Text:
+-------+

MetageneCreator
Adrian Dobra, Quanli Wang and Mike West
NOTE: IF YOU HAVE
DOWNLOADED THE SOFTWARE BEFORE August 15, 2004, PLEASE DOWNLOAD IT AGAIN AND
READ THE INSTRUCTIONS BELOW.
Overview
MetageneCreator identifies overlapping clusters of genes and generates the meta-genes
associated with these clusters in arbitrarily large datasets.
Download
HERE you can
download MetageneCreator. To run this package, you
need MATLAB and the Statistics Toolbox.
Input Parameters
After
you unzip the package, you need to edit the file “parameters.m”.
You have to specify the following information:
·
“covfiles” This is the directory where the covariance models
generated with HdBCS
are
located. MetageneCreator can run without the covariance models but
the resulting clusters will not be overlapping. In addition, these clusters
are likely to be smaller in size. HERE you can download
an example.
·
“workdirectory” This is the directory where your dataset is located
and the directory in which the output files are saved.
·
“datafile” The name of your gene expression dataset. Rows
correspond to samples and columns correspond to variables. It is assumed that
the expression levels are on a log2 scale.

+-------+

Input data:
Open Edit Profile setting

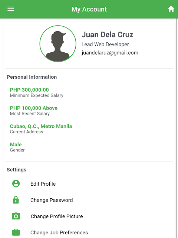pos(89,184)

+-------+

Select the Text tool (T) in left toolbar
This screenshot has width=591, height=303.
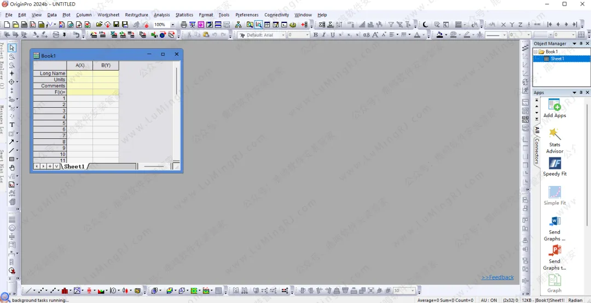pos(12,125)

+-------+

Exercise instructions:
1 – Repeat everything from "You have to" down to "an example." in the MetageneCreator text.
2 – In one to three sentences, explain why the MetageneCreator text recommends providing the covariance models generated with HdBCS in the "covfiles" directory.

Numbered responses:
1 –
You have to specify the following information:
·
“covfiles” This is the directory where the covariance models
generated with HdBCS
are
located. MetageneCreator can run without the covariance models but
the resulting clusters will not be overlapping. In addition, these clusters
are likely to be smaller in size. HERE you can download
an example.

2 – MetageneCreator can run without the covariance models, but then the resulting clusters will not overlap. They are also likely to be smaller.